Ce sera tout un défi. La psilocybine, un composé naturel, ne peut être brevetée. Mais la façon dont elle est fabriquée et utilisée peut l’être. Tout brevet requiert trois caractéristiques essentielles : la nouveauté, l’utilité et l’activité inventive. Déterminer si un médicament est utile prend du temps : il faut généralement procéder à des essais cliniques et les résultats peuvent demander des années, explique Me Rafi. L’intérêt accru pour les substances psychédéliques place les inventeurs devant un dilemme difficile : soit déposer une demande de brevet avant de pouvoir réellement démontrer l’utilité du produit, soit attendre de pouvoir faire cette démonstration et risquer d’être doublé par un concurrent. « C’est le genre de problèmes auxquels nos clients sont confrontés – ce sont des positions difficiles à concilier », souligne Me Rafi.
Ensuite, il y a la « grande inconnue » qui plane au-dessus de la tête de ces entreprises de biotechnologie : le statut juridique des substances psychédéliques. Le secteur est à la merci des autorités fédérales, qui peuvent ou non légaliser les hallucinogènes. « Il peut être difficile de déterminer si vous devez faire de gros investissements dans la recherche et les brevets, commente Me Fenwick. Et si le gouvernement n’agit pas aussi vite que vous le souhaiteriez, vous vous retrouvez en quelque sorte coincé dans une période d’immobilisation. »
Il existe une autre voie que ces entreprises peuvent emprunter : le secret commercial. C’est une approche qui a prouvé son efficacité pour protéger les processus, la recherche scientifique et les données techniques, affirme Me Fenwick. Le secret commercial a cependant l’inconvénient d’être difficile à faire respecter, car on ne sait pas ce qui se passe en huis clos dans une entreprise.
Malgré les obstacles, les acteurs connaissent une bouffée d’optimisme et croient que le gouvernement fédéral finira par proposer un nouveau cadre réglementaire pour les substances psychédéliques. La pandémie a eu un effet marqué sur la santé mentale et pourrait être le catalyseur qui incite Ottawa à considérer les substances psychédéliques comme un traitement alternatif viable.
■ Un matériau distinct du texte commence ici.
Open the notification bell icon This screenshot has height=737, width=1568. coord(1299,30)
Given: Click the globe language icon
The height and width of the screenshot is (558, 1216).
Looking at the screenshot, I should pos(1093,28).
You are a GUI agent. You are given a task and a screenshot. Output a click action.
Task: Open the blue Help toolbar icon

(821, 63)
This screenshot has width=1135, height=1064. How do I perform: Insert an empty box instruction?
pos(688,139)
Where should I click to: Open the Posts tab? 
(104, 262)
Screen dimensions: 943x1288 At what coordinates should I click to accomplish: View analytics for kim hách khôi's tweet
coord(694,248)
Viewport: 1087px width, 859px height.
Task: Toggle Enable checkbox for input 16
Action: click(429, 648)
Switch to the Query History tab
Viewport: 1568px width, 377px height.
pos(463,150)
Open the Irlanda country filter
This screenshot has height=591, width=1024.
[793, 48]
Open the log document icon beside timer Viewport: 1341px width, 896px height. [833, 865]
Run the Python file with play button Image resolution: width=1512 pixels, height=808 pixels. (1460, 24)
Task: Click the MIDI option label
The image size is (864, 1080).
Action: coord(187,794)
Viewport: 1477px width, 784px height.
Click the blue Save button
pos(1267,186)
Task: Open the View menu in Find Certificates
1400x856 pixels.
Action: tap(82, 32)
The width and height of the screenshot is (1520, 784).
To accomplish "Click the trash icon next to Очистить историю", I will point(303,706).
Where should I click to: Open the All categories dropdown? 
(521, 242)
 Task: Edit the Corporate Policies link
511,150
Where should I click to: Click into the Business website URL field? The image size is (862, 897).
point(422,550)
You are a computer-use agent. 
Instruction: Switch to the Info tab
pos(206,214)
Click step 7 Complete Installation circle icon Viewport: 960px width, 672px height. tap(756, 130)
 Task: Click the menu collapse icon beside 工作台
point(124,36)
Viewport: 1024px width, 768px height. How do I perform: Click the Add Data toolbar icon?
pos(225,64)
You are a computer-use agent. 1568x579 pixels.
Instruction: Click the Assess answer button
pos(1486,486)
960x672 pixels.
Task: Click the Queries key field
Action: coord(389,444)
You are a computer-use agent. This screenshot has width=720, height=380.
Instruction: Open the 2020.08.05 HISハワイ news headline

« Ils verront qu’il y a tellement de recherches en cours, tellement d’avantages qui en découlent, que nous aboutirons à une situation où les gens pourront aller dans une clinique pour recevoir de la psilocybine dans un cadre très standardisé, contrôlé par des médecins, pour soigner les troubles de santé mentale », conclut Me Fenwick.